Proponents of the OTP-only system argue that the programs ensure access to therapy (often required) and wraparound services. They claim that allowing office-based specialists to prescribe the medication without offering on-site counseling will leave patients flailing.

However, many patients do equally well on methadone alone compared to methadone plus behavioral therapy, leading experts to recommend individualized—rather than set or mandatory—counseling. With OTP prescribing clinicians seeing an average of 190 patients apiece and counselor caseloads often exceeding 50 patients the current U.S. system for methadone leaves little room for patient-centered care.

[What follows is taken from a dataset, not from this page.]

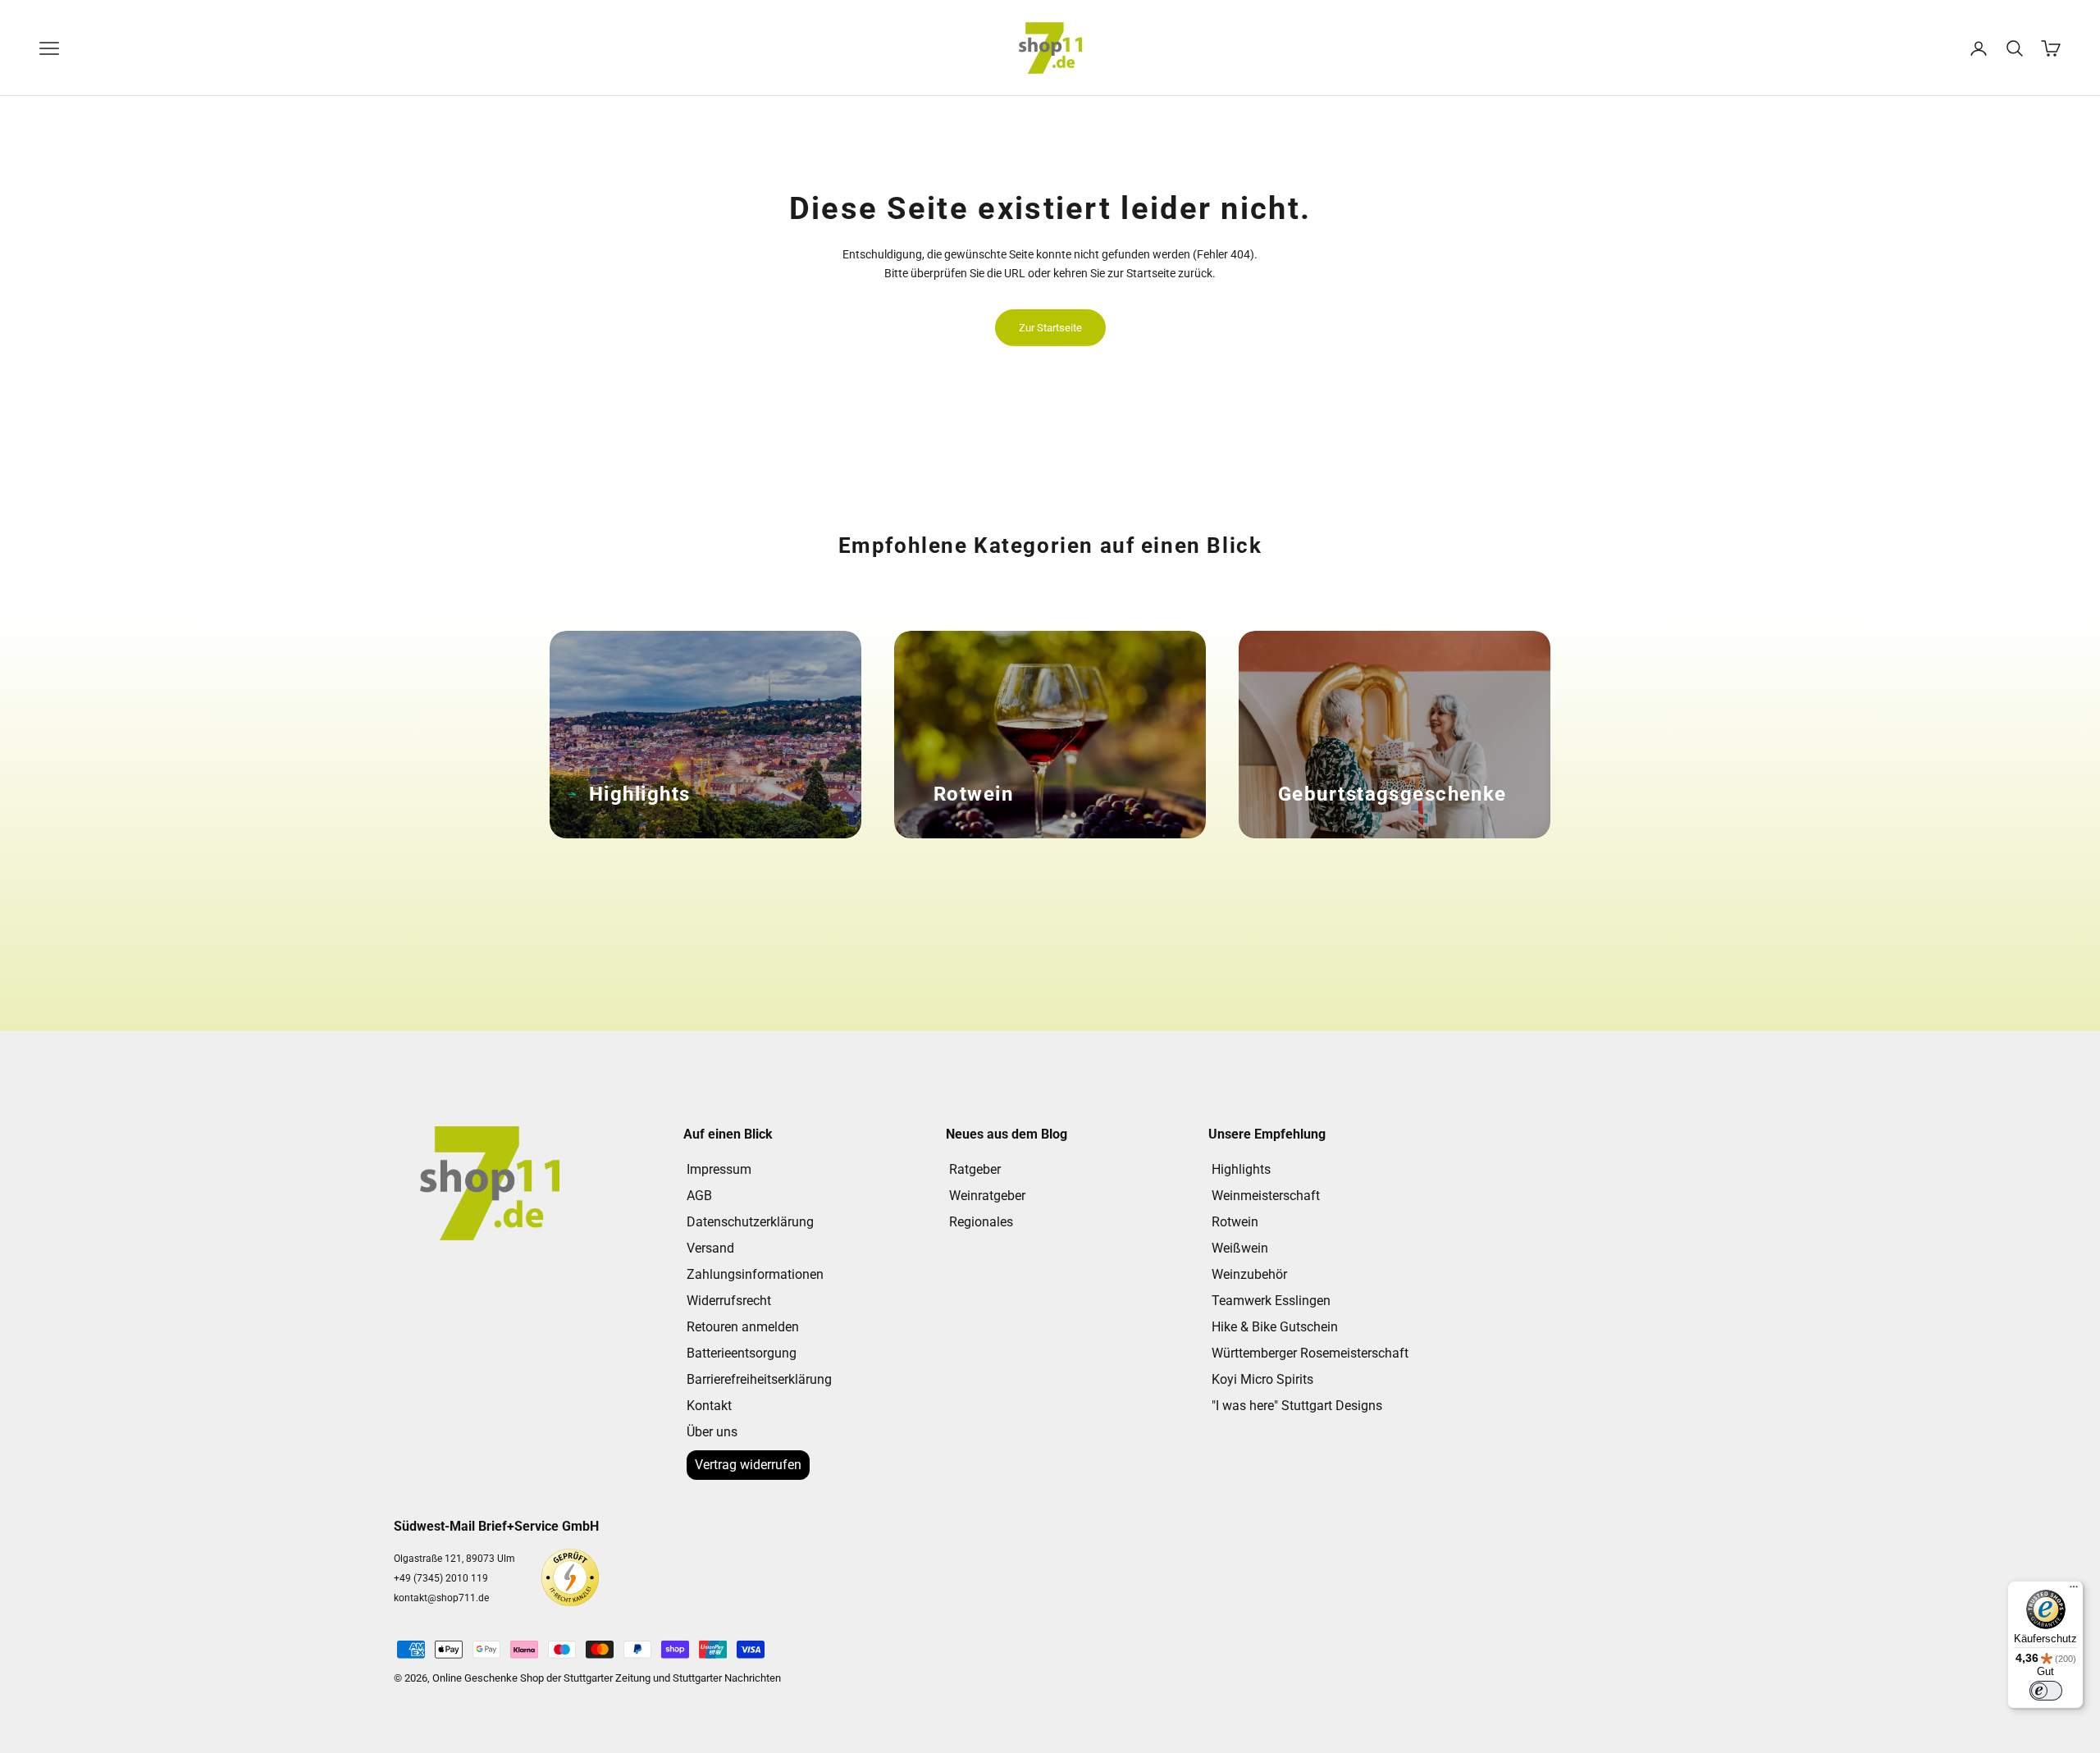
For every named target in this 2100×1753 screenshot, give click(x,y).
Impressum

Furthermore, when unaccompanied by new programs or providers, efforts to limit these provider-to-patient ratios can prevent individuals from accessing methadone altogether. Allowing specialist prescribing and pharmacist dispensing of methadone for OUD would expand the prescriber pool and allow patients to work with their provider to develop an appropriate care plan.

Expanding methadone access beyond OTPs could also help integrate patient care, providing other health care providers with a more comprehensive view of patient health and treatment needs. Given the complexity of methadone dosing and comorbidities among people with OUD, increased transparency across practitioners would support patient safety and improve care.

Conclusion

Methadone is a proven medication for the treatment of OUD that improves a range of outcomes, from overdose risk to illicit drug use. Allowing specialist prescribing and pharmacist dispensing will help combat the overdose crisis without undermining the medication’s efficacy or safety.